Gli altri tre elementi orbitali sono necessari per specificare l’orientazione dell’orbita nello spazio. Per definirli si devono tenere presenti alcuni concetti: il piano di riferimento per gli oggetti che orbitano attorno al Sole è il piano dell’orbita terrestre, che prende il nome di piano dell’eclittica; l’equinozio vernale, o punto d’Ariete (punto g) è il punto di intersezione tra l’eclittica e l’equatore celeste, che il Sole attraversa nella direzione sud-nord, all’inizio della primavera; il nodo ascendente (N) è l’intersezione settentrionale dell’orbita in questione con il piano di riferimento (vedi Coordinate astronomiche).
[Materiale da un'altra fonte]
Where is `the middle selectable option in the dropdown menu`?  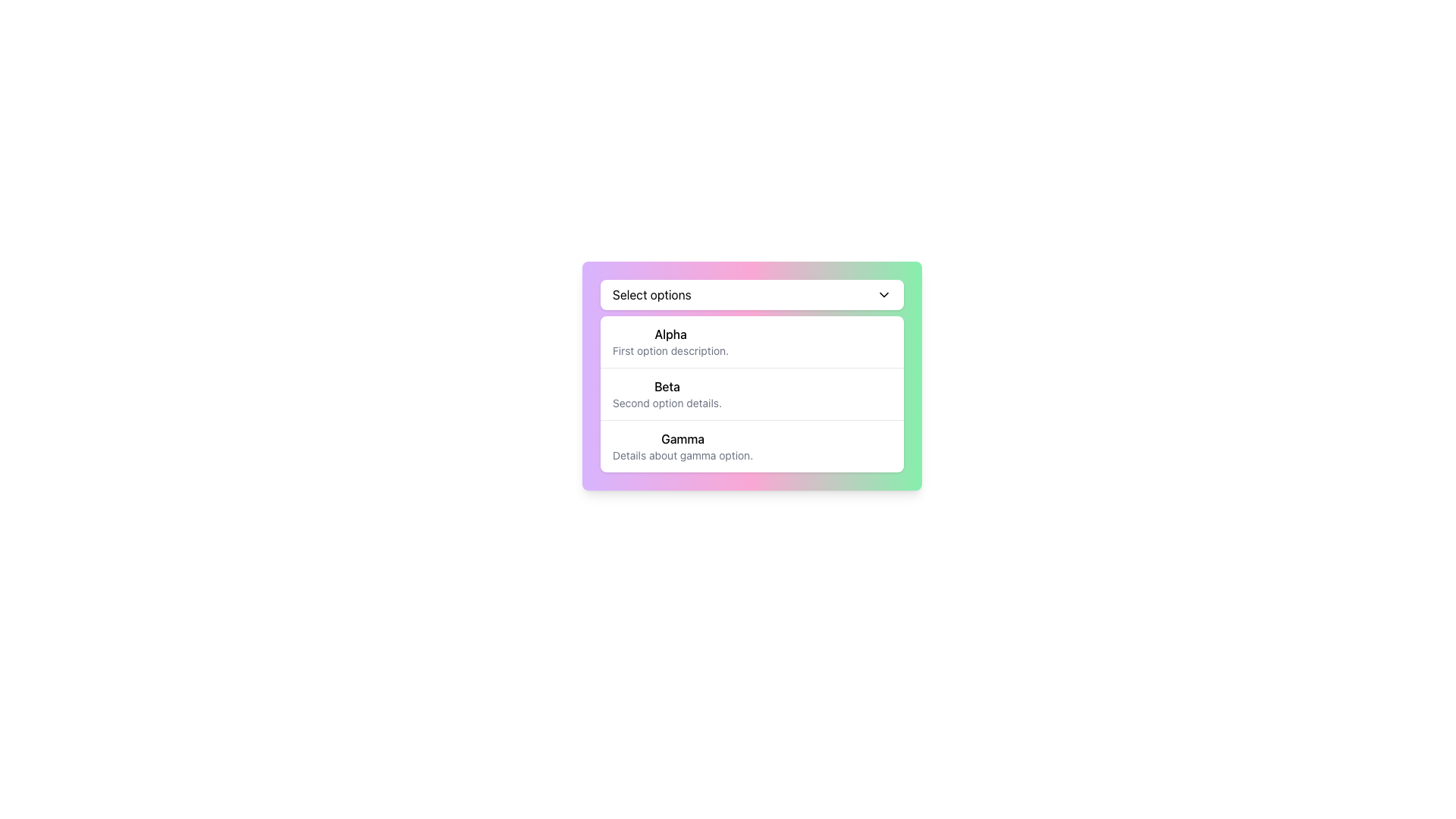
the middle selectable option in the dropdown menu is located at coordinates (752, 375).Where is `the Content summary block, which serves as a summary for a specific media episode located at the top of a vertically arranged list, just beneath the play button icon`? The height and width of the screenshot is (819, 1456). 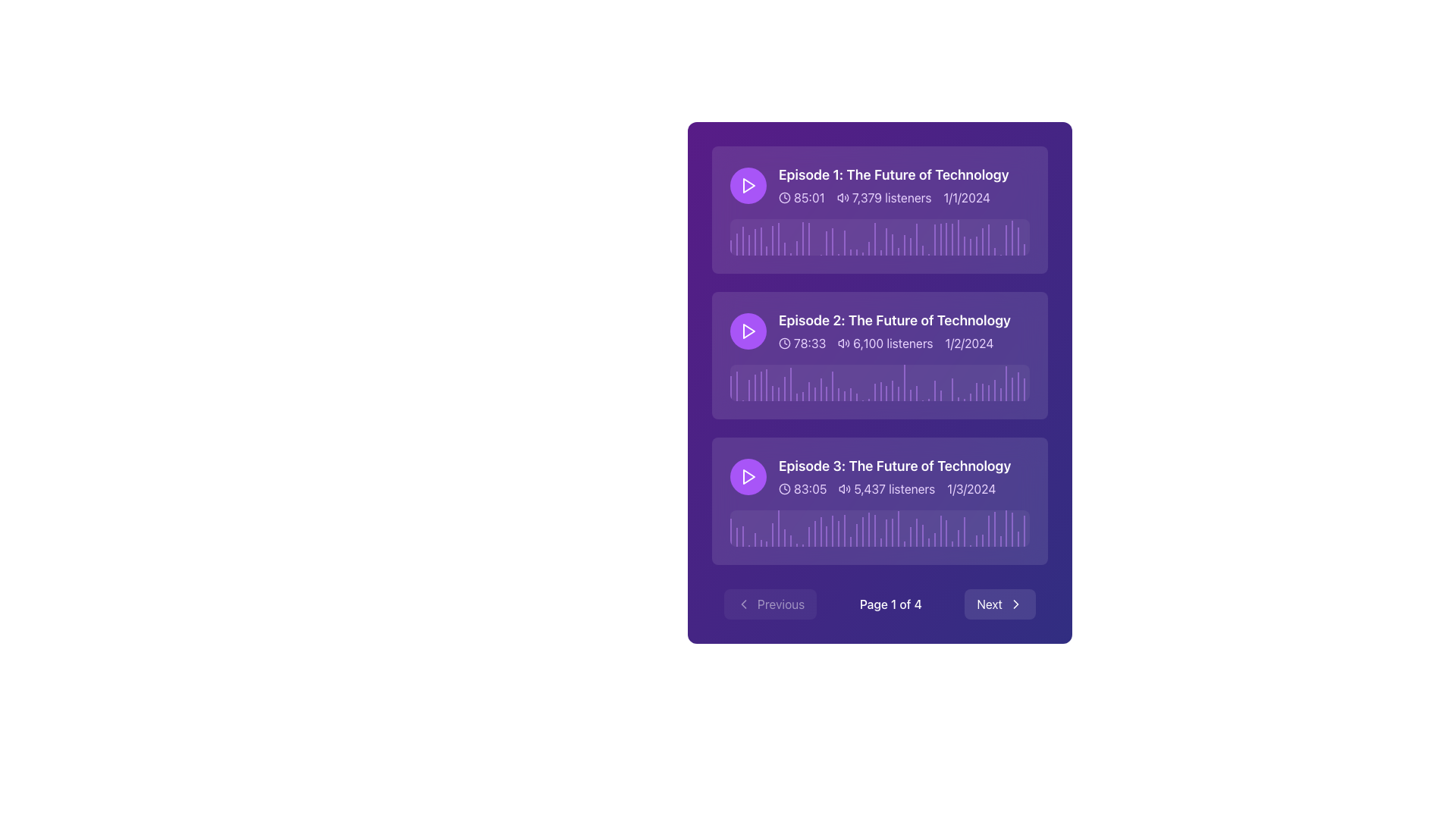 the Content summary block, which serves as a summary for a specific media episode located at the top of a vertically arranged list, just beneath the play button icon is located at coordinates (880, 185).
I tre elementi orbitali che descrivono l’orientazione di un’orbita sono quindi l’inclinazione (i), la longitudine del nodo ascendente (Ω) e l’argomento del perigeo (ω). L’inclinazione è l’angolo tra il piano di riferimento e il piano dell’orbita; la longitudine del nodo ascendente è l’angolo tra l’equinozio e il nodo ascendente misurato nel piano di riferimento; l’argomento del perigeo, infine, è la distanza angolare nel piano dell’orbita tra il nodo ascendente e la linea che passa per il centro dell’orbita (C) e per il perigeo (P). Infine, il sesto elemento orbitale è l’istante in cui il corpo celeste transita per il perigeo.
| 4. | Perturbazioni |
Si dice che un’orbita è perturbata quando le forze in gioco sono più complesse di quelle che si manifestano tra due soli corpi sferici assimilabili a oggetti puntiformi (le leggi di Keplero sono esatte solo per orbite non perturbate). Ad esempio, l’attrazione reciproca tra i pianeti del sistema solare produce alterazioni nella forma regolare delle loro orbite. La presenza del Sole è all’origine di perturbazioni sull’orbita della Luna intorno alla Terra di alcune migliaia di chilometri.
Per quanto riguarda i satelliti artificiali, la presenza dell’atmosfera terrestre crea un attrito che causa un progressivo rallentamento e restringimento dell’orbita, che si trasforma in una traiettoria a spirale destinata a far collassare il satellite sulla superficie terrestre (in genere i satelliti vengono smantellati prima che ciò avvenga o l’impatto con gli strati più densi dell’atmosfera ne produce la distruzione).